Philip Brasher reported yesterday at the Green Fields Blog (The Des Moines Register) that, “The fate of the lapsed tax subsidy for biodiesel may well lie with what happens to a jobs bill that Democrats want to get through Congress soon. Beth Pellett Levine, a spokeswoman for Sen. Charles Grassley, the senior Republican for the Senate Finance Committee, says he ‘has insisted that the biodiesel tax credit be a part of any discussions’ on a jobs bill with the panel’s chairman, Montana Democrat Max Baucus. The $1-a-gallon tax credit for biodiesel ‘remains a top priority for Senator Grassley to extend the credit at the first available opportunity,’ she added. Soybean growers are looking to Grassley to ensure that the biodiesel credit is part of any jobs bill to come out of the senate, according to John Gordley, a lobbyist for the American Soybean Association.”

Trade

John Harwood reported in yesterday’s New York Times that, “Like every president of the last generation, [Pres. Obama] has maintained the rhetorical embrace of free trade. But even as he insists that Washington cannot afford to wait for a new health care system, energy policy or set of Wall Street regulations, Mr. Obama has been willing to wait on asking Congress to approve pending trade deals.”

The article noted that, “The last Democrat in the Oval Office before Mr. Obama made trade the center of his economic agenda: Bill Clinton, in his first year in office, bucked union opposition to win passage of the North American Free Trade Agreement, with help from Congressional Republicans.

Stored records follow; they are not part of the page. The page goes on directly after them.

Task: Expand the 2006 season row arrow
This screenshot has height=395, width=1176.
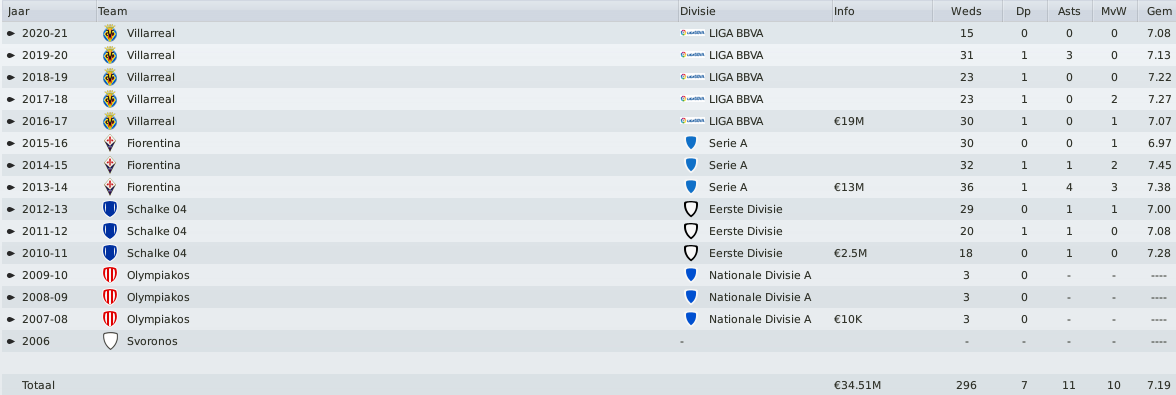Action: 10,341
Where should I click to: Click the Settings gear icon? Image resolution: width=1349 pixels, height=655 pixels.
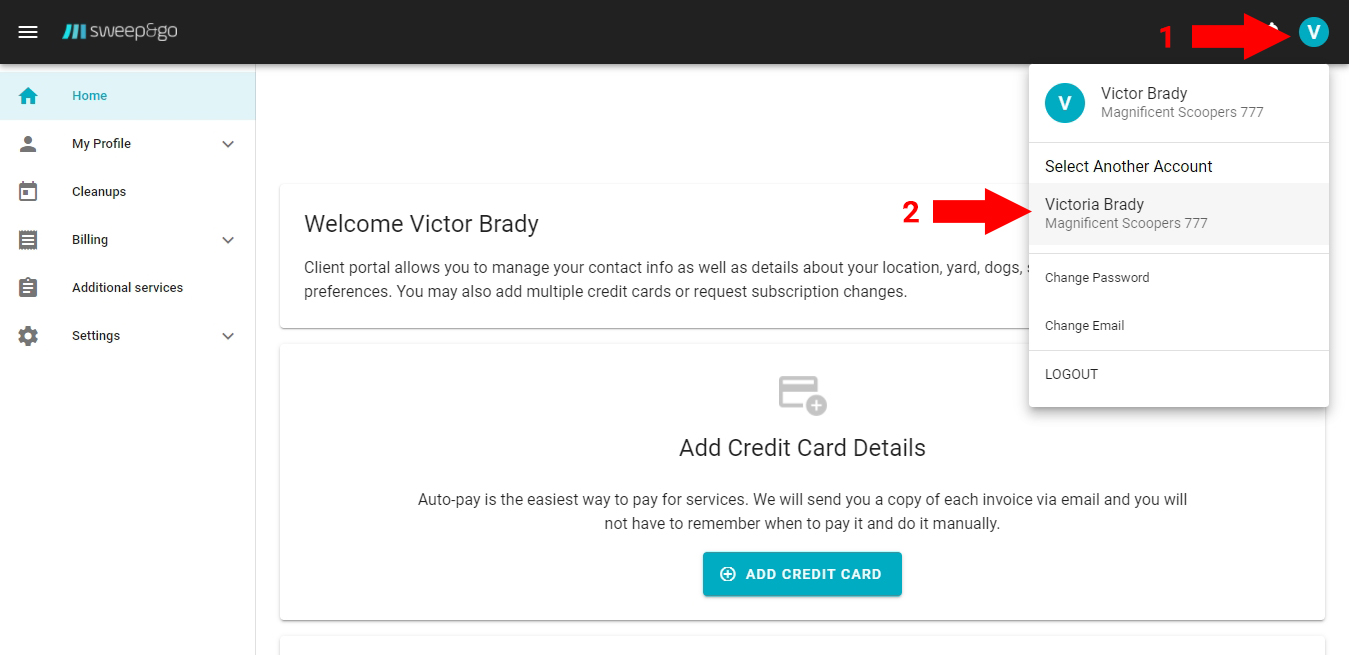pyautogui.click(x=28, y=336)
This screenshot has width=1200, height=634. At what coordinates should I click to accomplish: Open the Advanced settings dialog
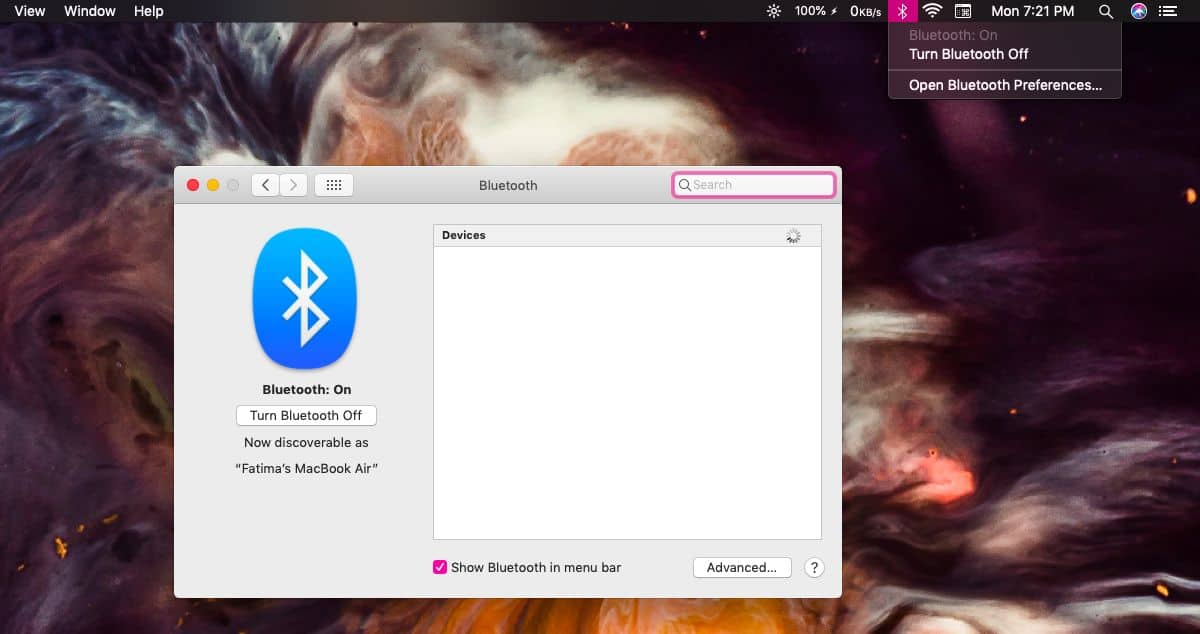(x=742, y=567)
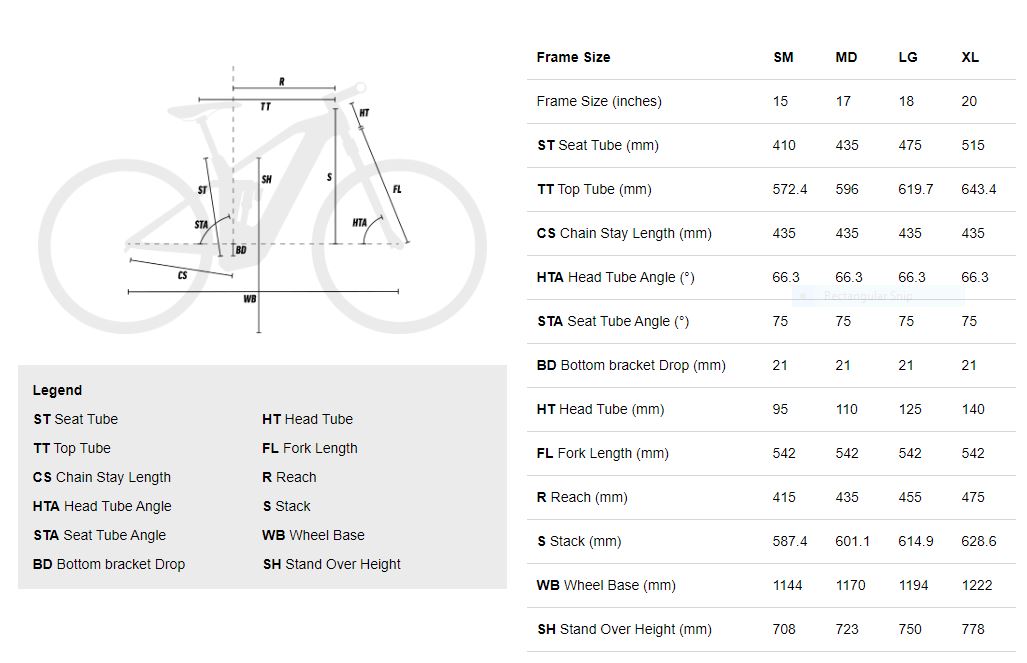Screen dimensions: 1027x663
Task: Select the SM column header
Action: pos(783,58)
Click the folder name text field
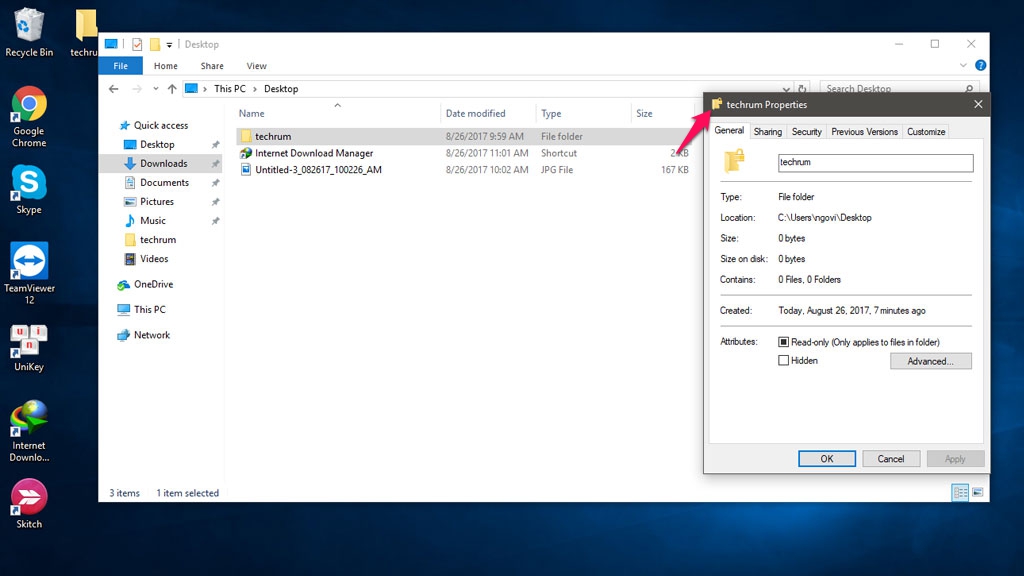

Mr. Obama, by contrast, has sent mixed signals since the 2008 Democratic primaries.”

Mr. Harwood stated that, “And in his State of the Union address, Mr. Obama embraced a goal espoused by the U.S. Chamber of Commerce: doubling American exports in the next five years, which the administration says would create two million jobs.

“Commerce Secretary Gary Locke last week laid out details of the initiative, including promotional, logistical and financing help for small and medium businesses. ‘A positive sign,’ said Myron Brilliant, a trade analyst at the chamber.

Yet the administration has still not resolved the longstanding dispute that is keeping long-haul Mexican trucks out of the United States, despite what is called for by Nafta. The Teamsters union has resisted that step, on safety grounds.

Nor has Mr. Obama asked Congress to ratify three trade agreements negotiated during the Bush administration, with Colombia, Panama and South Korea. His negotiators continue to seek more concessions — in the case of South Korea, better terms for American auto companies.”

In other trade news, Reuters writer James Grubel reported yesterday that, “A successful conclusion to the Doha round of global trade talks is still possible in 2010, but would need an injection of political energy, World Trade Organisation (WTO) head Pascal Lamy said on Tuesday.

“A summit of leaders from the Group of 20 major economies in Canada in June would be a key test of political will for the Doha round of negotiations, he said.”